The Yoyogi National Stadium and the Nippon Budokan are two further symbols of 1964 that remain prominent cultural venues, fifty years on. Both will feature as part of a Heritage Zone if Tokyo’s 2020 bid is successful. These multi-purpose buildings were designed to fuse Japanese and Western architectural styles and their continued use, hosting a variety of national and international events, is a fantastic advert for Olympic legacy and testament to the vision of the architects.

Preparations for Tokyo 1964 were under intense international scrutiny from the outset. The scale, complexity, and cost of the 1960 Rome Olympiad had led to calls for the Olympic Games to be scrapped. Fortunately, there was a carefully considered venue strategy for 1964 – to expand and reconstruct as many existing sports venues as possible (particularly those built for the 1958 Asian Games) and supplement these with the landmark installations outlined above. This strategy made the direct cost of the games manageable.

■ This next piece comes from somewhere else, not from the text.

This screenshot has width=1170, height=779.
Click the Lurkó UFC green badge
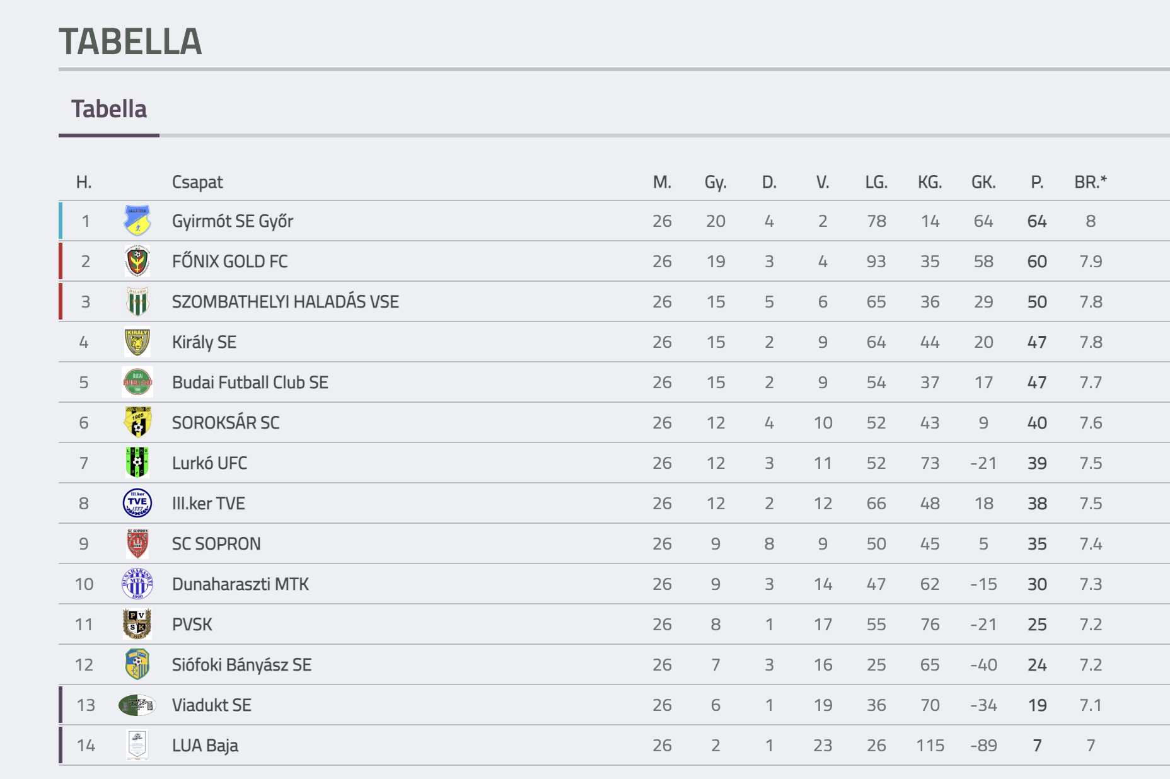tap(137, 463)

The Olympic Organising Committee were given the power to acquire state owned land, in prominent areas of Tokyo, yet venue location did not change significantly from the pre-war plans proposed for 1940. As the graph (below) demonstrates, the amount of money spent on Olympic venues and the Olympic village was just 2.75% of the overall Olympic driven investment and a relatively low overall amount in comparison with subsequent host cities. Remaining investment was aimed at developing a solid transport infrastructure and improving the backdrop of the Games, the city itself.

graph

The award of the Olympic Games to Tokyo was a trigger for vast urban improvements by the Tokyo Metropolitan Government. A ten-year development plan for Tokyo was fast tracked to improve the city’s poor infrastructure for 1964. These projects went beyond attempts to achieve ‘Western standards’ which resulted in a lasting legacy, both in the urban fabric and popular memory.

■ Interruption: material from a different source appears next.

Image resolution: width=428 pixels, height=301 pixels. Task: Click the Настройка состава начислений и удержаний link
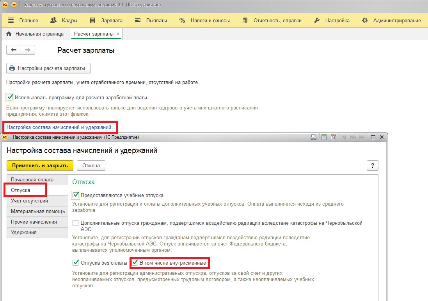click(x=59, y=127)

Transport was the backbone of the project, to accommodate visitors during the event as well as the rapid growth of the city. Twenty-two highways were constructed at a cost of ¥72.1 billion and eight expressways at a cost of ¥105.8 billion.[2] Two subway lines of 12.5km and 9.4km were specifically completed in time for the Tokyo Olympics and were integrated into the existing network, which was already subject to an eight line, 177.5km post-war expansion.

The Tokyo Metropolitan Government was determined to present a ‘clean’ city to the world, a ‘Beautification of the Capital Movement’ was launched and 4.7% of Olympic investment was allocated towards improving hygiene (more than that spent on Olympic installations).[3] Tokyo was a city under constant construction, it was not until this period that pre-war urban planning problems were addressed.

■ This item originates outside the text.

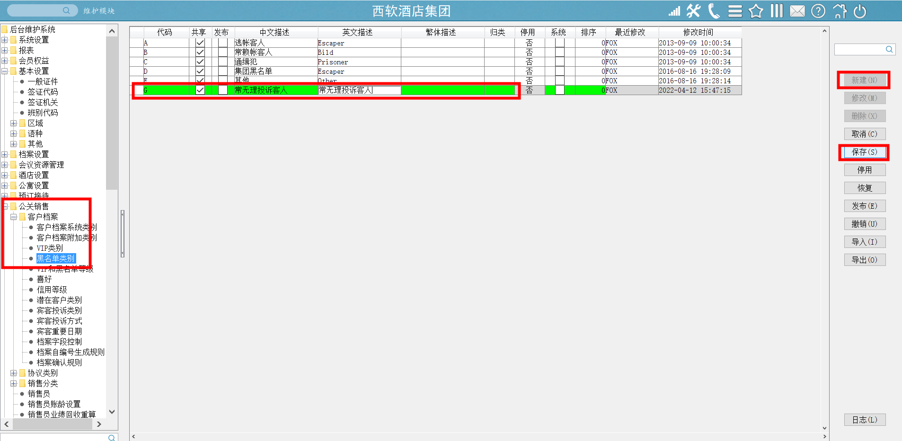Expand the 系统设置 tree node

click(5, 40)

However, to assume the developments benefited the entire city would be misleading. Improvements were concentrated around affluent areas that would gain international attention, mostly within the Yamanote Line.[4] Nevertheless, the achievements made in time for the 1964 Olympic Games facilitated the transition of Tokyo into a modern, prosperous metropolis.

Arguably, the most significant investment of this period was the construction of the bullet train, which accounted for roughly 40% of indirect expenses. The Tōkaidō Shinkansen service between Osaka and Tokyo began on October 1st 1964, just nine days before the Olympic Games began. The importance of this development was internationally recognised – Time stated that ‘Japan was greeting not only a new rail service but a symbol of the nation’s postwar industrial growth and a new bond between its two largest cities.’[5]

Ironically, like Tokyo’s Olympic ambitions, plans for a standard-gauge rapid train service originated in the 1930s. A plan for this system was drafted in 1939 and, although some work was carried out, it was completely abandoned by 1943 due to the need for steel to be used for military purposes. High speed rail was to be established across East Asia to connect the Japanese Empire, and, despite war defeat, there was no break in the pursuit of land purchases to allow the lines construction – 19% of land required had been purchased by 1943 and this was later supplemented by land devalued by U.S. bombing. In this respect the first bullet train of 1964 represents not only ‘modernity’ but also, a realisation of pre-war ambitions.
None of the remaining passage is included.